Class A Common Stock 6,030,897 Indirect Uppernext S.C.S.p
Class A Common Stock 1,000 Indirect A4 S.A.
Footnotes
  1. On November 23, 2020 and simultaneously with the sale reported in Table I, the reporting person amended the terms of existing bilateral European capped call transactions ("Capped Calls") with a financial institution counterparty with respect to 33,819,573 shares of Class A common stock of Altice USA, Inc. The purpose of the amendment was to change the strike prices of such Capped Calls and extend the maturity thereof. The Capped Calls will now expire in equal tranches over a 42 scheduled trading day period, beginning in October 2024. Next Alt received $83,000,000 in connection with the amendment. For each Capped Call (of which there are three on each trading day, each at different strike prices), Next Alt will be required to deliver to the counterparty a number of shares of Class A common stock equal to the amount set forth in (5).

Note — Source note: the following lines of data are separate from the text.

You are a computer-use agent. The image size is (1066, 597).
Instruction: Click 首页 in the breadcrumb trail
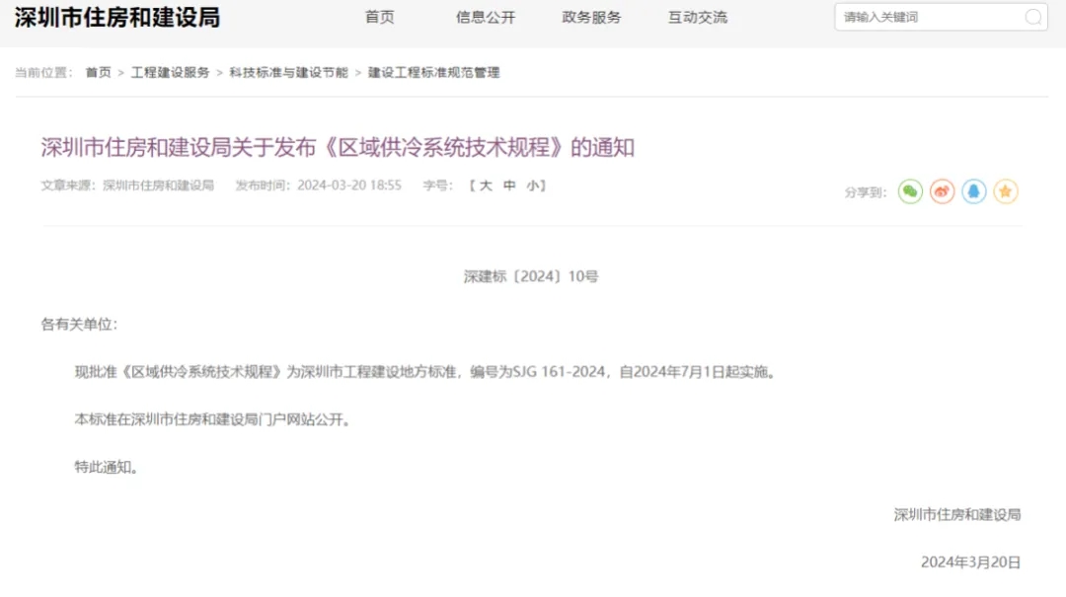point(98,73)
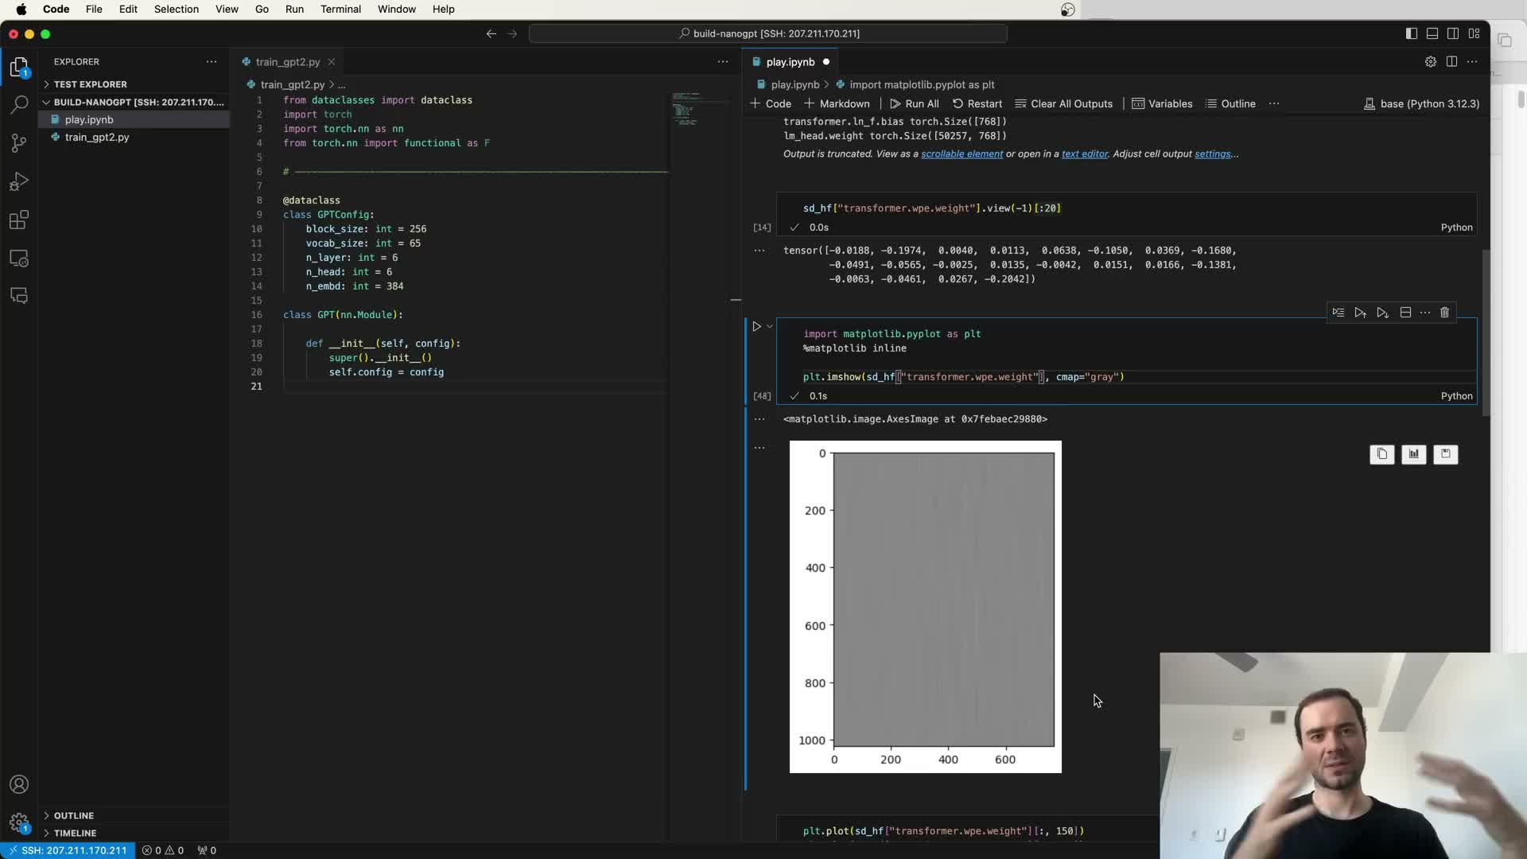This screenshot has height=859, width=1527.
Task: Open the Terminal menu
Action: point(340,9)
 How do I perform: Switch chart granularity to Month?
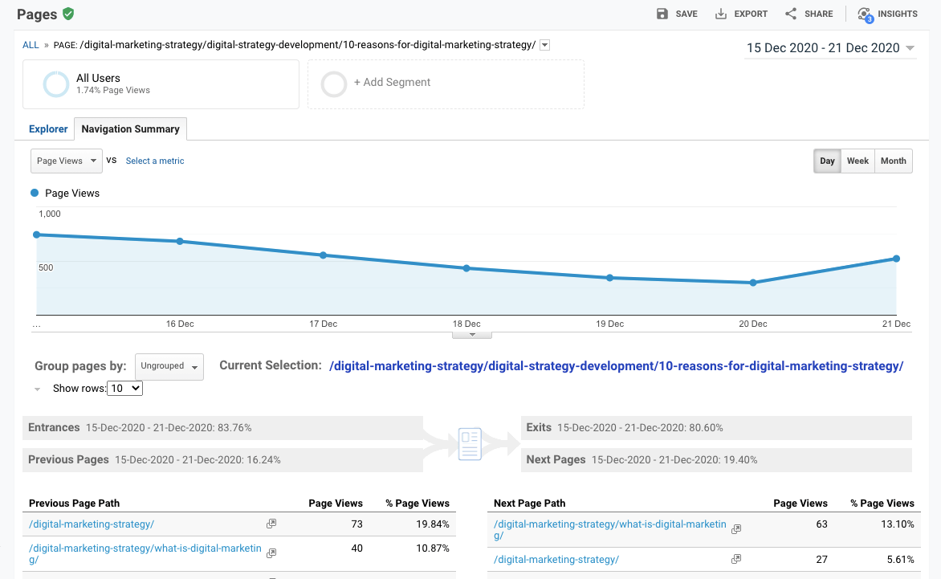(x=893, y=161)
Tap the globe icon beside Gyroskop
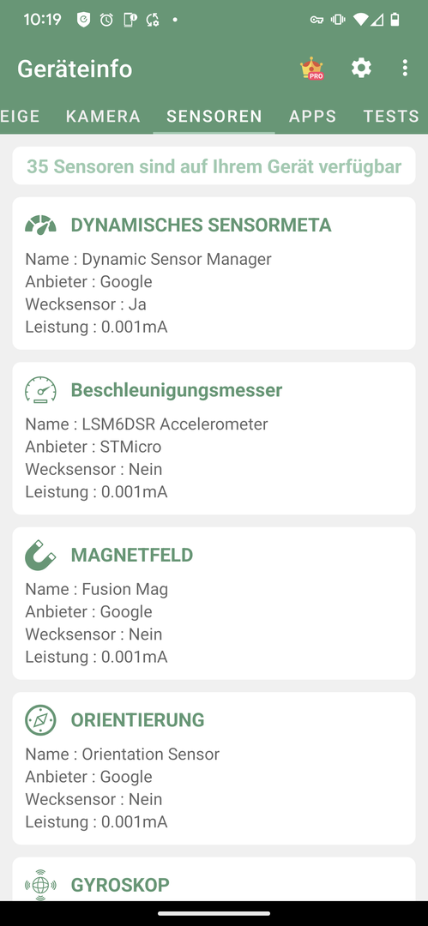The height and width of the screenshot is (926, 428). [40, 885]
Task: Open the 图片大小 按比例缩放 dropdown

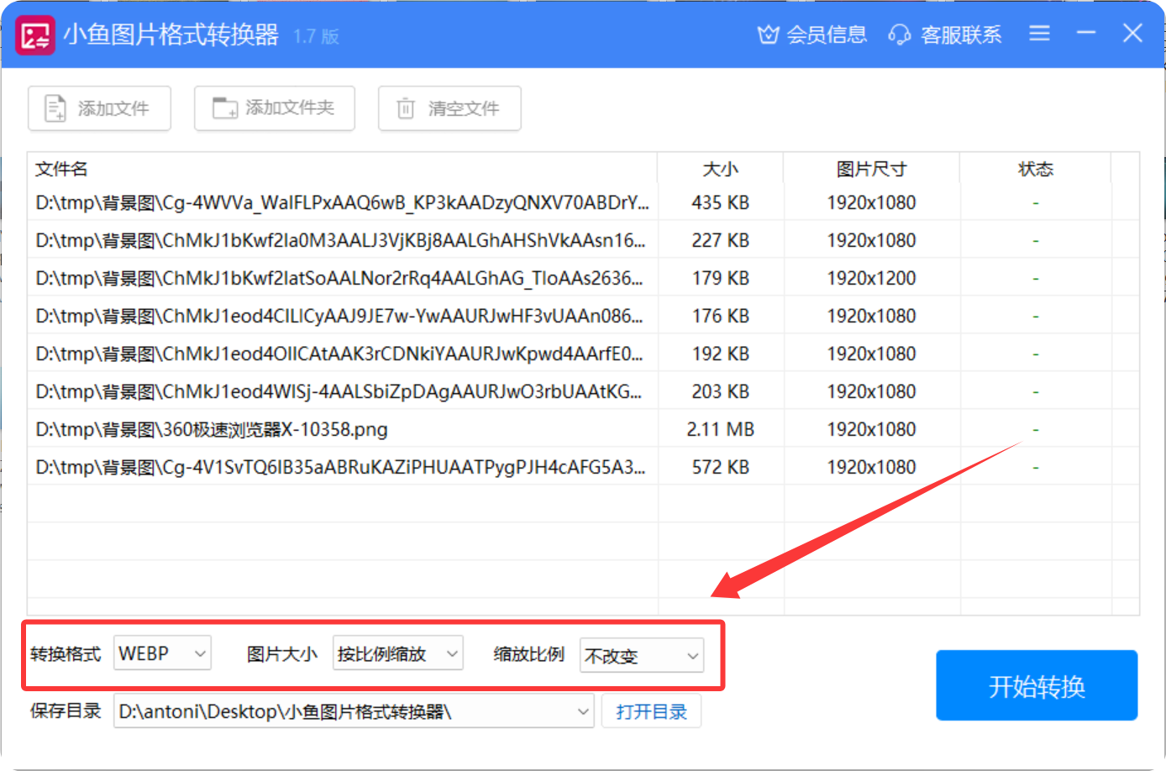Action: [397, 653]
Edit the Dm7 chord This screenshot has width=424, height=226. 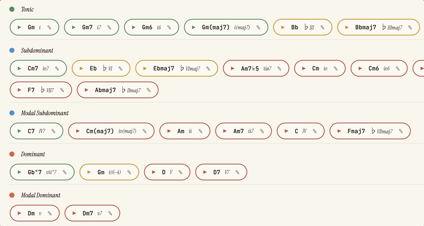(x=110, y=213)
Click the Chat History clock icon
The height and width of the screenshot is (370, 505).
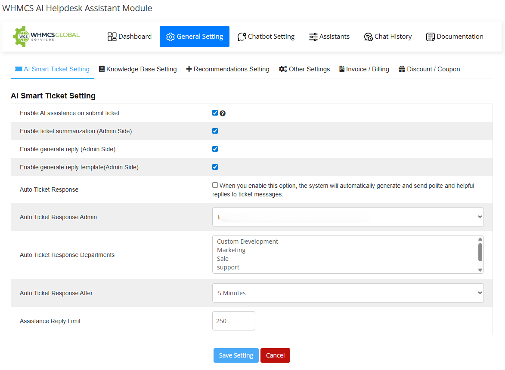click(368, 37)
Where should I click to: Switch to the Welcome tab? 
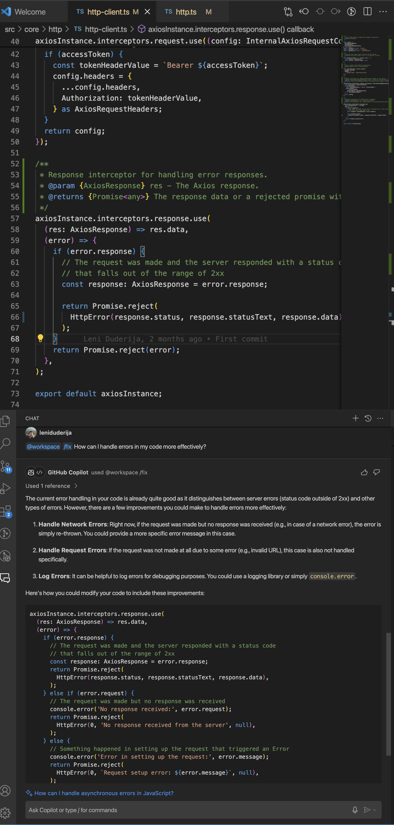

  2. Next Alt S.a r.l. ("Next Alt") is a personal holding company of Mr. Patrick Drahi, who is its controlling shareholder. As of the date of this report, Next Alt directly and indirectly owns 77.58% of the share capital and voting rights of Altice Europe N.V. Altice Europe N.V. maintains a one-tier board of four executive board members, one of whom is Mr. Drahi, and four non-executive board members. The executive board members are appointed by shareholders at the general meeting at the binding nomination of Next Alt. Altice CVC Lux S.a r.l. is an indirect wholly owned subsidiary of Altice Europe N.V. Mr. Drahi, Next Alt and Altice Europe N.V. may each be deemed to beneficially own the shares of the Issuer owned by Altice CVC Lux S.a r.l.
  3. Mr. Drahi is the sole controlling shareholder of Uppernext S.C.S.p ("Uppernext"). As such, Mr. Drahi may be deemed to beneficially own shares of the Issuer held by Uppernext. A4 S.A., which is controlled by the family of Mr. Drahi, is an executive board member of Altice Europe N.V. Mr. Drahi is a director of the Issuer and Next Alt and A4 S.A. are parties to a stockholders agreement with the Issuer pursuant to which they have certain rights to appoint directors of the Issuer.
  4. Each Reporting Person disclaims beneficial ownership of all interests reported on this Form 4 except to the extent of such Reporting Person's pecuniary interests.
  5. (i) if the then-current value of the shares (the "Settlement Price") is below the lower strike price (98.5%, 103.5% or 108.5% of the reference price), zero; (ii) if the Settlement Price is equal to or above the lower strike price but is equal to or below the higher strike price (149.6%, 154.6% or 159.6% of the reference price), then (x) the product of the number of shares under such Capped Call and the lower strike price divided by (y) the Settlement Price; or (iii) if the Settlement Price is above the higher strike price, (x) the product of (A) the number of shares under such Capped Call and (B) the sum of (I) the lower strike price and (II) the excess, if any, of the Settlement Price over the higher strike price, divided by (y) the Settlement Price.